━━━━━ Data shown

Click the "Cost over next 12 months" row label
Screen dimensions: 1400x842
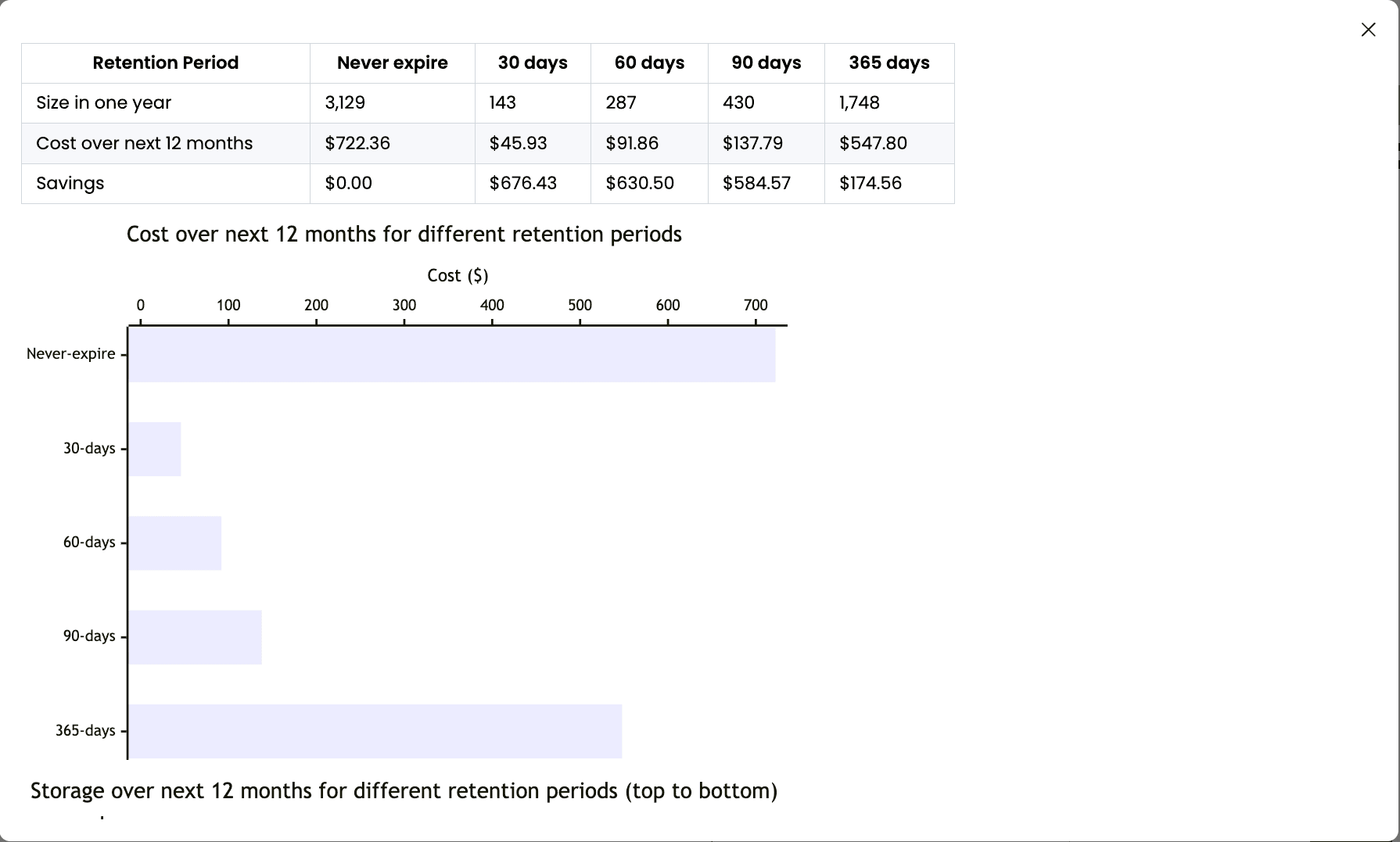coord(144,143)
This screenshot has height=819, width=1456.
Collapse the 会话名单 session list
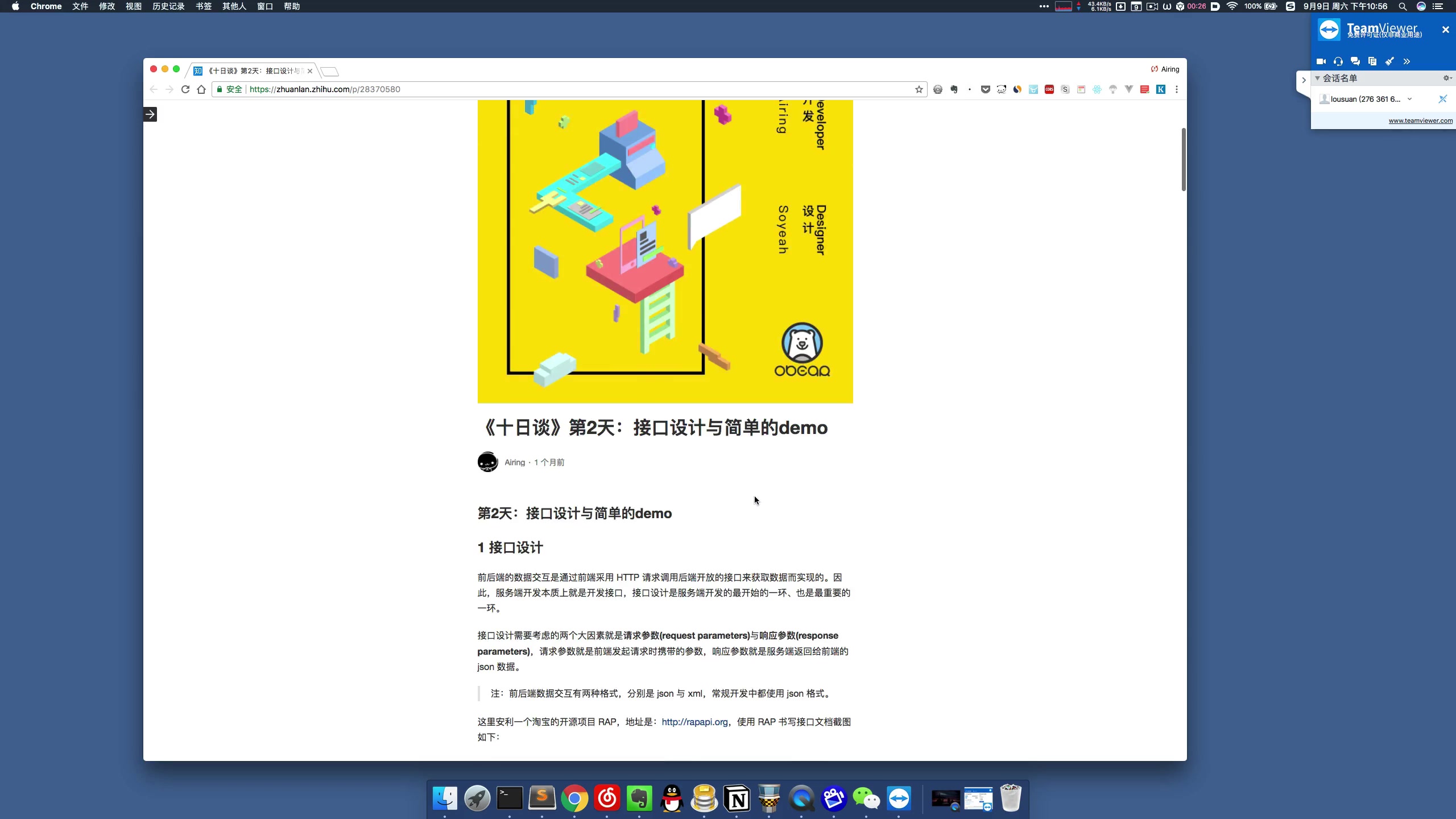pos(1318,78)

━━━━━━━━━━

## Exercise description
Pictures stay out; copy every entry above exactly.

## Response below
Click the "Cost over next 12 months" row label
Screen dimensions: 1400x842
coord(144,143)
This screenshot has height=819, width=1456.
Collapse the 会话名单 session list
pos(1318,78)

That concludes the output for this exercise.